As many people have found out over the years, getting your picture on the front page of The West Australian is not always a good thing.
For the 23 young people who figured prominently on Monday, it was far from a high point in their CVs.
But there was something about the CCTV pictures of the people the police are chasing over an EFTPOS scam that was not mentioned in the report.
All of the alleged offenders in the rip-off that is hitting small retail businesses hard — bar one young female — were males of African appearance.
So was that just coincidental, or was it evidence of an organised crime operation in WA’s African-origin community?
The WA Police are clearly trying to play down the ethnic element in the offending. But the reality is that a further 20-odd people who have already been charged with 235 of the “no card present” offences are also overwhelmingly from African backgrounds.
Which doesn’t necessarily suggest that the use of the loaded term “African gang” is appropriate.
Regional investigations unit officer Det-Sgt Simone Taplin was asked at a press conference on Monday — after The West Australian’s page one story — whether the offences were gang-related.
“These are individuals with a technology crime that they are sharing a way of committing that offence among a group of people,” Det-Sgt Taplin said.
“They are not a gang. There is not a hierarchy of people or anything like that. They are just individuals that are there to get money for themselves.”
It took seven minutes into a nine-minute press conference for a question to be asked about the “African appearance” of almost all of the people in The West.
“At the moment there’s a group of people that are offending and that’s the nationality at this time,” Det-Sgt Taplin said.
“But it’s not the only nationality that are committing these crimes. This type of crime is a new type of offending. It is a technology crime that is being committed across Australia and is being committed by all nationalities.”
However, research shows a link to the African community has been a strong feature of these offences nationally.
This report appeared in the Daily Mercury in Mackay, Queensland, in July:
“Mackay Police have netted three members of an alleged sophisticated fraud syndicate that have been on the run for years and are wanted in six States and Territories.
“The three males are allegedly members of a crime gang operating out of Perth who police will allege have been travelling across Australia defrauding businesses by using credit card details purchased on the dark web.
“Det-Insp. Brendan Smith said the accused trio, one of whom is a 17-year-old, were arrested in Mackay on Monday thanks to a tip-off from a vigilant flight agency staff member.”

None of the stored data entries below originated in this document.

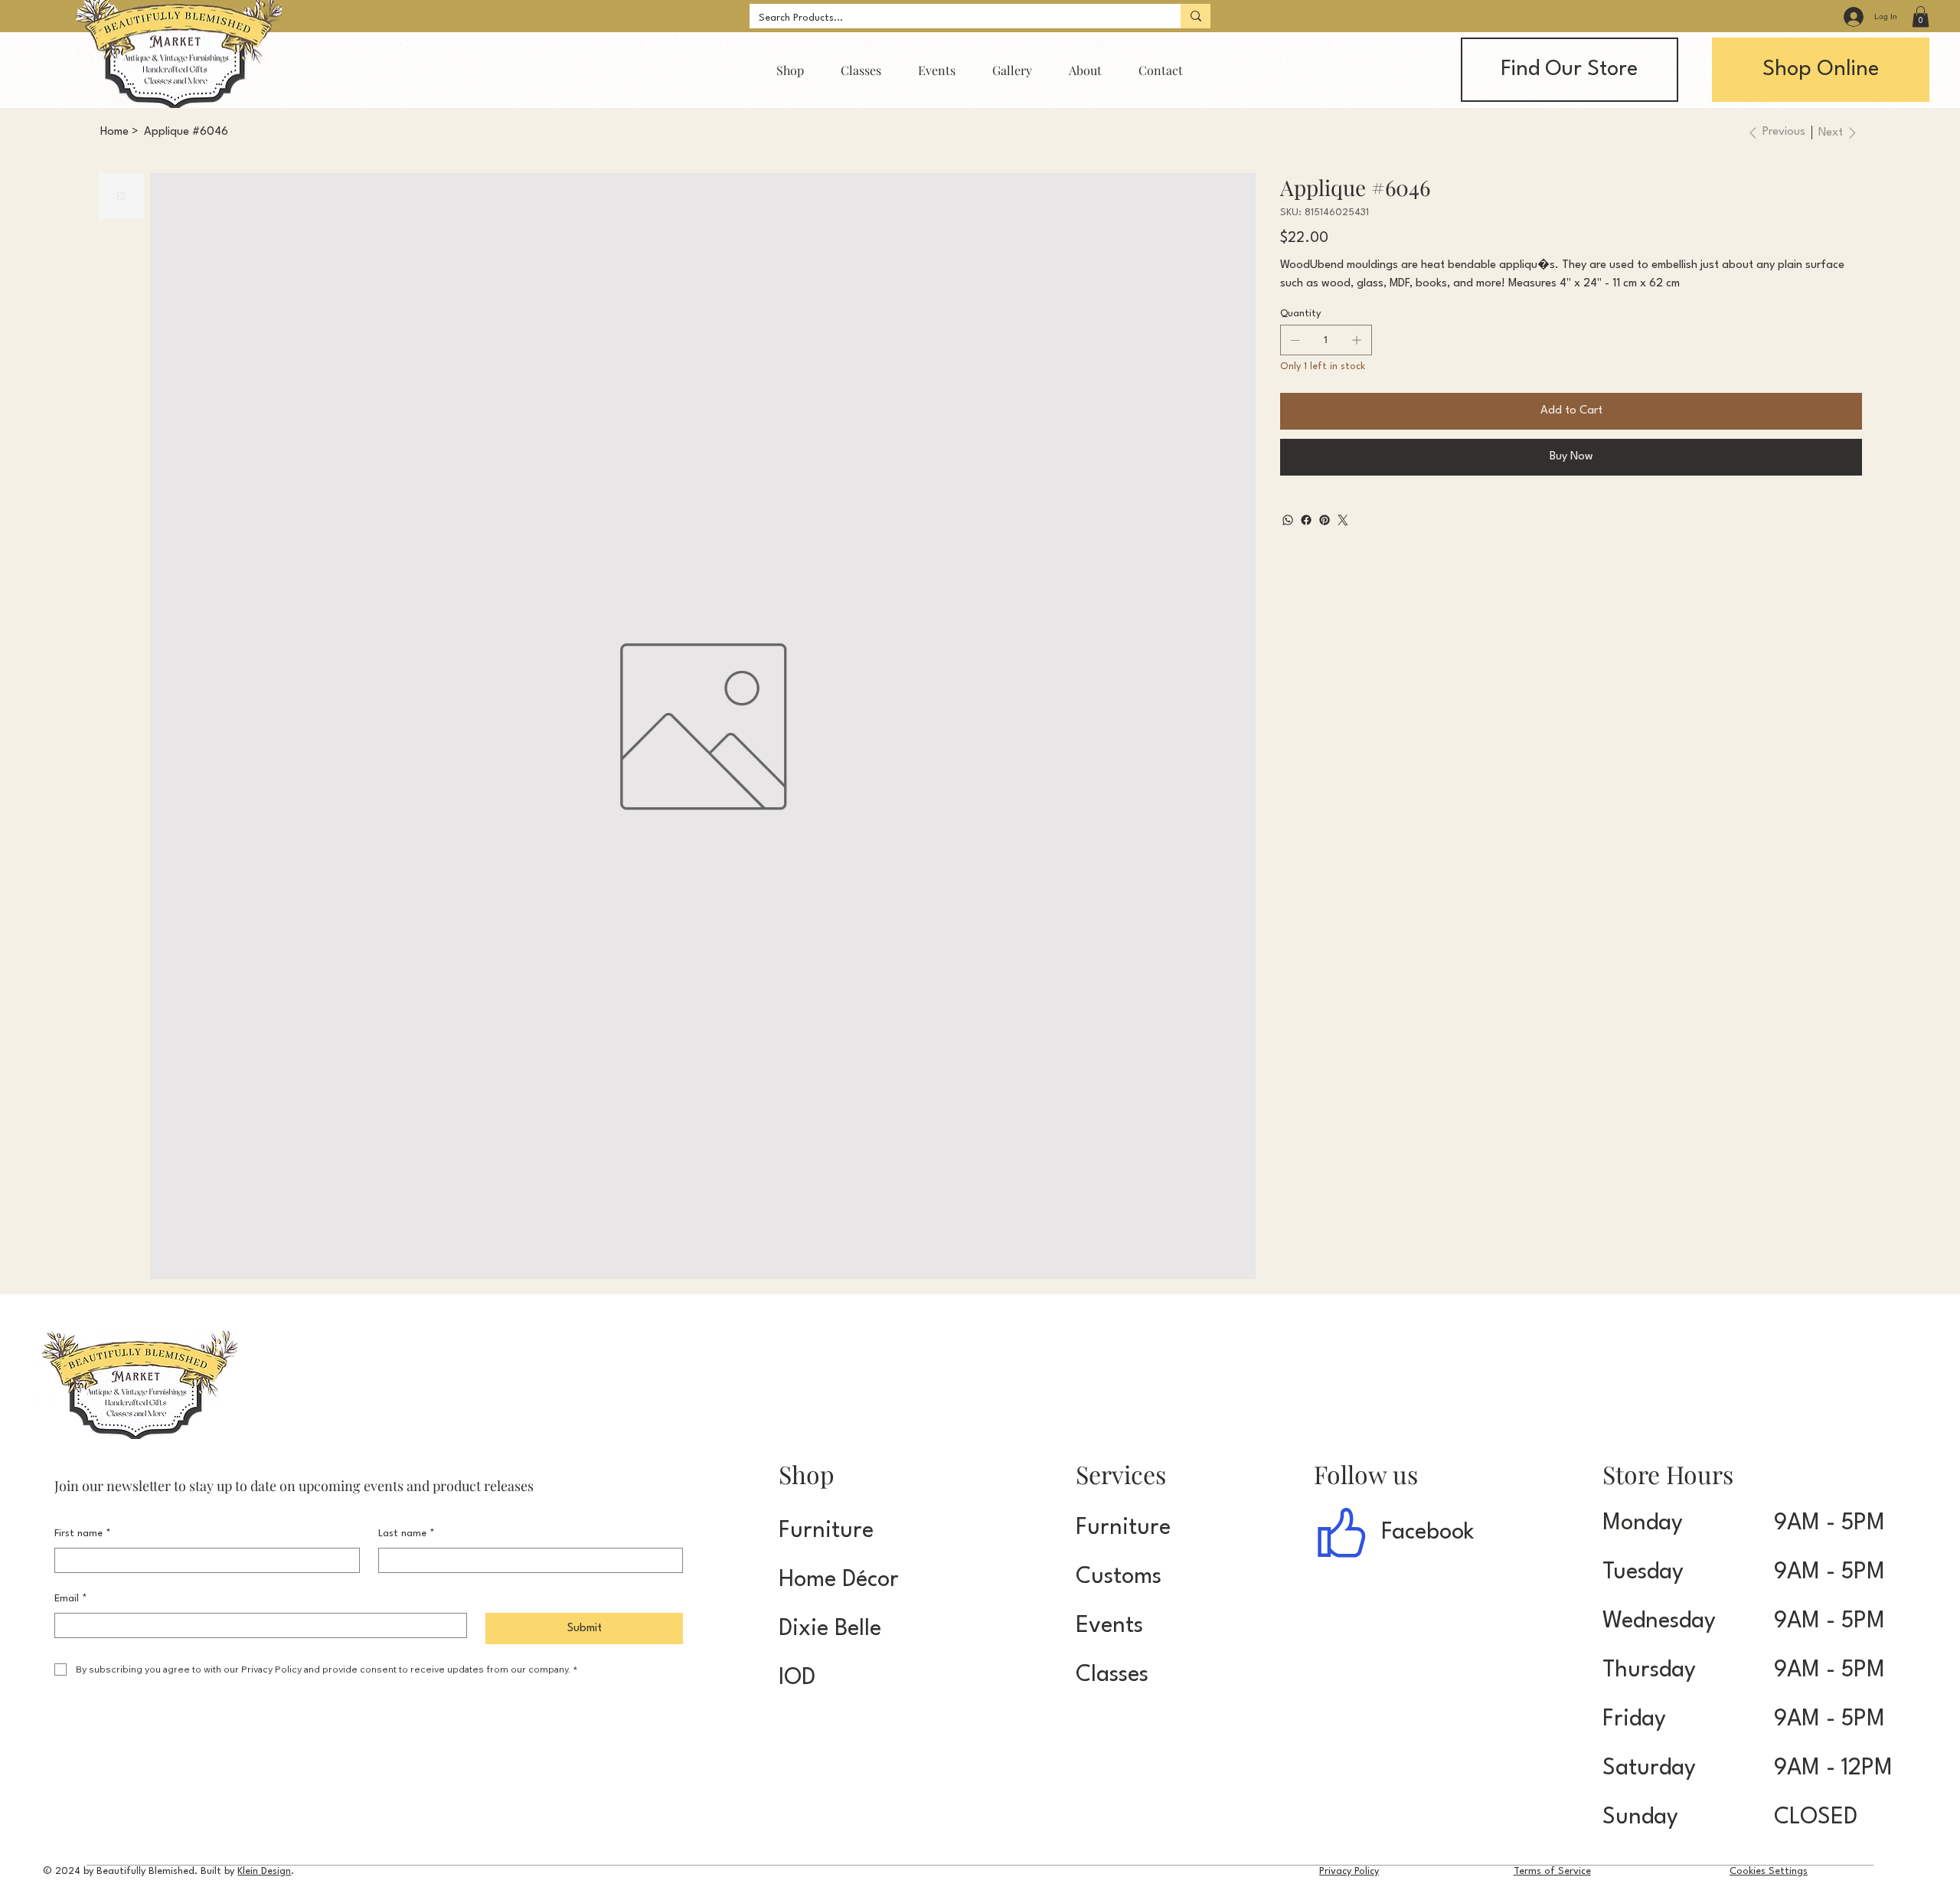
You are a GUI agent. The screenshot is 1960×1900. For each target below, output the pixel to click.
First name (82, 1534)
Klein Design (264, 1871)
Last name (406, 1534)
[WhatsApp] (1287, 520)
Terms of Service (1552, 1871)
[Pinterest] (1324, 520)
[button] (1920, 16)
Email (70, 1599)
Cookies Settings (1769, 1871)
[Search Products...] (1195, 16)
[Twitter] (1343, 520)
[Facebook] (1306, 520)
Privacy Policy (1349, 1871)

It should be noted that one of the features of the recent spate of crimes in Perth has been the youth of the alleged offenders, with some as young as 14.
“They are relatively young people of African descent, which is an unusual ethnicity for Mackay,” Det-Insp. Smith told the Daily Mercury.
“We are calling on members of the public that may have had any dealings with people of clearly African, Sudanese descent in the last 24 hours to come forward.”
The report said Mackay police believed the “syndicate” had 12 members and has been wanted for two years for crimes throughout Queensland, Victoria, New South Wales, the ACT, Tasmania, and WA.
In November last year, Toowoomba’s The Chronicle also warned about the EFTPOS scam: “Offenders have been described as between 15 to 25 years old, male and of African and Middle Eastern appearances.”
Earlier, in September, a report in Adelaide’s The Advertiser put the scam down to a “gang” but made no mention of ethnicity:
“One King William Street trader alerted The Advertiser after he was told the bank would not honour around $8000 of gift card purchases from his store, and at least one other CBD shop has been hit.
“They are a gang and they all come in and select the most expensive items like Myer, David Jones and other gift cards,” he said.
“They pretended their credit card was not working and would then ask to do a manual transaction.
“They are on the phone all the time and looking back I think they were getting instructions from the gang leader.”
In June of this year, the offences cropped up in regional Victoria:
“Warrnambool police have released images of people of African appearance wanted over large number of frauds in the city,” The Standard reported.
“Det-Sen. Const. Kim Wheeler, of the Warrnambool police crime investigation unit, said the trio aged in their 30s had entered credit card numbers directly into EFTPOS machines at businesses.
“She said their transactions were declined at some stores.
“They were successful at a lot of others, 10-plus businesses, and have obtained goods valued at about $30,000,” she said.
So what part of this chain of reported offending doesn’t look like gang activity?
And why is it necessary for the WA Police to tip-toe around what most people would accept is an organised pattern of offending within one ethnic group?
After a long period of denial and huge community unrest, police in Victoria eventually admitted they had an African gang problem.
As usual, any focus on ethnic links brings cries of racism and skewed media attention.
More than 40 young West Australians from the relatively small African community are now caught up in this one particular form of criminal activity.
Anyone who is aware of the difficult backgrounds from which many of these young people originate can accept that their integration into Australian society will be difficult.
That doesn’t excuse criminality.
However, isolating them further would be counter-productive.
Thankfully, this ethnically based crime has none of the violence that caused such alarm in Victoria.
But it needs to be addressed openly and frankly.